* [Task prompt]: Give back an exact copy of the lines from the start of the material through the line bearing "Screen dimensions: 609x287". Include both ends and nothing else.

++++++

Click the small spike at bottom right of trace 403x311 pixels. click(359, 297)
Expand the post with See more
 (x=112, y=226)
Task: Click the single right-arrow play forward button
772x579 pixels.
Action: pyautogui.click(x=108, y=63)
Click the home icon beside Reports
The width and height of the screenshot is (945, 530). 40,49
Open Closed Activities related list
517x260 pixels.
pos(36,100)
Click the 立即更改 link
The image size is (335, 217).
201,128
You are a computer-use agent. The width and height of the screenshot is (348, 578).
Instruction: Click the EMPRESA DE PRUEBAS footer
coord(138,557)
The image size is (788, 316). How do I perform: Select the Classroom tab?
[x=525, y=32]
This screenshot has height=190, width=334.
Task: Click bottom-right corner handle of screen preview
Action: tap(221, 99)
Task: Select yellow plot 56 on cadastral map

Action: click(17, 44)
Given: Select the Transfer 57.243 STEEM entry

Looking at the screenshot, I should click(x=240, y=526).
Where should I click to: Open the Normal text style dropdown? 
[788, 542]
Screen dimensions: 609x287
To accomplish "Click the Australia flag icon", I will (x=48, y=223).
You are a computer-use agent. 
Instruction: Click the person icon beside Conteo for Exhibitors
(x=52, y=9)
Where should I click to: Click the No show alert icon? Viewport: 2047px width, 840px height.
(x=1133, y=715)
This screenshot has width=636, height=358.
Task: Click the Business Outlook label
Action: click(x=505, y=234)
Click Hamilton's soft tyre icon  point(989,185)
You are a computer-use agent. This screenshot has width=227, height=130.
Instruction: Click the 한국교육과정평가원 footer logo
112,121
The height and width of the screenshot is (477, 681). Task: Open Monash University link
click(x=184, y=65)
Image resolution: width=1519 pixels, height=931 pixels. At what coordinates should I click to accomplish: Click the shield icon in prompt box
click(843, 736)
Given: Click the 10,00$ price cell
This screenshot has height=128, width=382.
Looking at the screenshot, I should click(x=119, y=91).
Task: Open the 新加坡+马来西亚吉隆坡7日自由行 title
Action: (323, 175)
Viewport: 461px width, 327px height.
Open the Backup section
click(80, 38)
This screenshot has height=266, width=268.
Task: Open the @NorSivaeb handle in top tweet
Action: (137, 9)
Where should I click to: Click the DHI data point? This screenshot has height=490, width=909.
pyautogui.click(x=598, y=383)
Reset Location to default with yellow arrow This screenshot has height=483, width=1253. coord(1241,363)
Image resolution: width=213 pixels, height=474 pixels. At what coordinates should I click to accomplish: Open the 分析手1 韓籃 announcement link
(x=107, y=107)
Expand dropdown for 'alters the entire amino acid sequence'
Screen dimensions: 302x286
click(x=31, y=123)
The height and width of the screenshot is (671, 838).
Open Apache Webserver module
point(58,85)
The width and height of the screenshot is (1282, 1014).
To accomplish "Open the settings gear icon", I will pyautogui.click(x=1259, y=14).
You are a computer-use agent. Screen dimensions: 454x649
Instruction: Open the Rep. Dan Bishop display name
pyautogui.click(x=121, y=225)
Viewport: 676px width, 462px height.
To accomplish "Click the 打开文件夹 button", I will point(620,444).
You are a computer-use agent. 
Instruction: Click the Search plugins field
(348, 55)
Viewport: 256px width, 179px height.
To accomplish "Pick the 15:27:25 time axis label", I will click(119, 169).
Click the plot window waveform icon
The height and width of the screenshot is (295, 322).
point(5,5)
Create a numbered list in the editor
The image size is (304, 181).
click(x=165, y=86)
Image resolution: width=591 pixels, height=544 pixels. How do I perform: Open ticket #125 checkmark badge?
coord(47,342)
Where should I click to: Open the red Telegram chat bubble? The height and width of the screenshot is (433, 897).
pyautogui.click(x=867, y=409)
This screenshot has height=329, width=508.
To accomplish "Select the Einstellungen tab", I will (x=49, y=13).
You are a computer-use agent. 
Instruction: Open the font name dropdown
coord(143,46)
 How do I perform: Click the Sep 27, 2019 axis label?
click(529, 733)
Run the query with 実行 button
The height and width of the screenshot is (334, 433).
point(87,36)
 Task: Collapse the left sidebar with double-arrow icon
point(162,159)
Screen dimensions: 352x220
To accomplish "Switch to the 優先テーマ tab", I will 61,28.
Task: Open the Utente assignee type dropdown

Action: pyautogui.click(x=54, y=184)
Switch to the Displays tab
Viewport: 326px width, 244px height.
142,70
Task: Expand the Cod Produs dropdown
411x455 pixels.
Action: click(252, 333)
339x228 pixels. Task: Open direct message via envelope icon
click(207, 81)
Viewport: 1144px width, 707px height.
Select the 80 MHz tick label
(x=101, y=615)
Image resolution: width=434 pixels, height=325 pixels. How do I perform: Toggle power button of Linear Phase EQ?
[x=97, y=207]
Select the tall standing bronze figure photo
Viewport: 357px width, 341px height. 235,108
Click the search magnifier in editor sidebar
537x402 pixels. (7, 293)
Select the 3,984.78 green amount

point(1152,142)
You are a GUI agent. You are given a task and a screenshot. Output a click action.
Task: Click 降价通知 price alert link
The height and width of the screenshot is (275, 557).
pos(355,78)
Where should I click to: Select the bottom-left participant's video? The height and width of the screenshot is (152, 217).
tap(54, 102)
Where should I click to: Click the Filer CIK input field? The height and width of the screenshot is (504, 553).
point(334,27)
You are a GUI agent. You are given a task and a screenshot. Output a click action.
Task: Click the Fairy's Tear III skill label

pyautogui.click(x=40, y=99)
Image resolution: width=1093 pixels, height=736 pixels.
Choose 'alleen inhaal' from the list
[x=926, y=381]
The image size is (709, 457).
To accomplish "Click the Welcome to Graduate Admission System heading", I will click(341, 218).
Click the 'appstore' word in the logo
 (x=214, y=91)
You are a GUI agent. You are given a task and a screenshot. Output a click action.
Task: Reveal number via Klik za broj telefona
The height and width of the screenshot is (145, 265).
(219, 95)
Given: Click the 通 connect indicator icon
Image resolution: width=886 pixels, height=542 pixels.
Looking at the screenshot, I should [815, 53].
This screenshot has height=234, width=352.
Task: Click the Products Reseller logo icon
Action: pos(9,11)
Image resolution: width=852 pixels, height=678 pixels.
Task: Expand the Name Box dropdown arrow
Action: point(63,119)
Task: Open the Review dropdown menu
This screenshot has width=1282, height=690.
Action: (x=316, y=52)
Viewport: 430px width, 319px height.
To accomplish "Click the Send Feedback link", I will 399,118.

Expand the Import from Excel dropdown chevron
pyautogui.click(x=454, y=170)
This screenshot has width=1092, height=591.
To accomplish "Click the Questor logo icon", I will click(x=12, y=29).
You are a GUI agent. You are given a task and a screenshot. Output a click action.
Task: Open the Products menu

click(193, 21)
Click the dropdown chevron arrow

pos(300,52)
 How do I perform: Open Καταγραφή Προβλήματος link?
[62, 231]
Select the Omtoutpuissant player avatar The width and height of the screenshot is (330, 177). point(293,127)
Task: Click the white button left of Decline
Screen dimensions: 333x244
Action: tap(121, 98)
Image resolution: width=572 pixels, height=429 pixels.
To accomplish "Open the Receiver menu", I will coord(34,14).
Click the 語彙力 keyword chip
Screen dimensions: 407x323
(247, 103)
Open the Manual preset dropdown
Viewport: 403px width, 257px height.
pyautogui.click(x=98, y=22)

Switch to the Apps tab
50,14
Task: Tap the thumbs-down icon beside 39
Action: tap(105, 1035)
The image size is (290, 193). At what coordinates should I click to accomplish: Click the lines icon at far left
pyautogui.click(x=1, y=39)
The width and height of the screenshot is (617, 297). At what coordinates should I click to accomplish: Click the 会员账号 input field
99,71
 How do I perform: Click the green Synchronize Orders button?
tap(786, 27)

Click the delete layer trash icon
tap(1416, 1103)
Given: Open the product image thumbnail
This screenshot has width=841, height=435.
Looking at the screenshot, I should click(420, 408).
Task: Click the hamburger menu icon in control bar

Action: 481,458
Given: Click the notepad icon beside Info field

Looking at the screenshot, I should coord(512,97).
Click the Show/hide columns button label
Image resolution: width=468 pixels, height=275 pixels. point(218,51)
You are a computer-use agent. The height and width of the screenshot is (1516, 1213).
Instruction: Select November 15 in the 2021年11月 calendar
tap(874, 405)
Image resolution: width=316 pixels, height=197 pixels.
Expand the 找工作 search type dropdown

++++++

* [Result of the exercise]:
Click the small spike at bottom right of trace 403x311 pixels. click(359, 297)
Expand the post with See more
 (x=112, y=226)
Task: Click the single right-arrow play forward button
772x579 pixels.
Action: pyautogui.click(x=108, y=63)
Click the home icon beside Reports
The width and height of the screenshot is (945, 530). 40,49
Open Closed Activities related list
517x260 pixels.
pos(36,100)
Click the 立即更改 link
The image size is (335, 217).
201,128
You are a computer-use agent. The width and height of the screenshot is (348, 578).
Instruction: Click the EMPRESA DE PRUEBAS footer
coord(138,557)
The image size is (788, 316). How do I perform: Select the Classroom tab?
[x=525, y=32]
This screenshot has height=190, width=334.
Task: Click bottom-right corner handle of screen preview
Action: tap(221, 99)
Task: Select yellow plot 56 on cadastral map

Action: click(17, 44)
Given: Select the Transfer 57.243 STEEM entry

Looking at the screenshot, I should click(x=240, y=526).
Where should I click to: Open the Normal text style dropdown? 
[788, 542]
Screen dimensions: 609x287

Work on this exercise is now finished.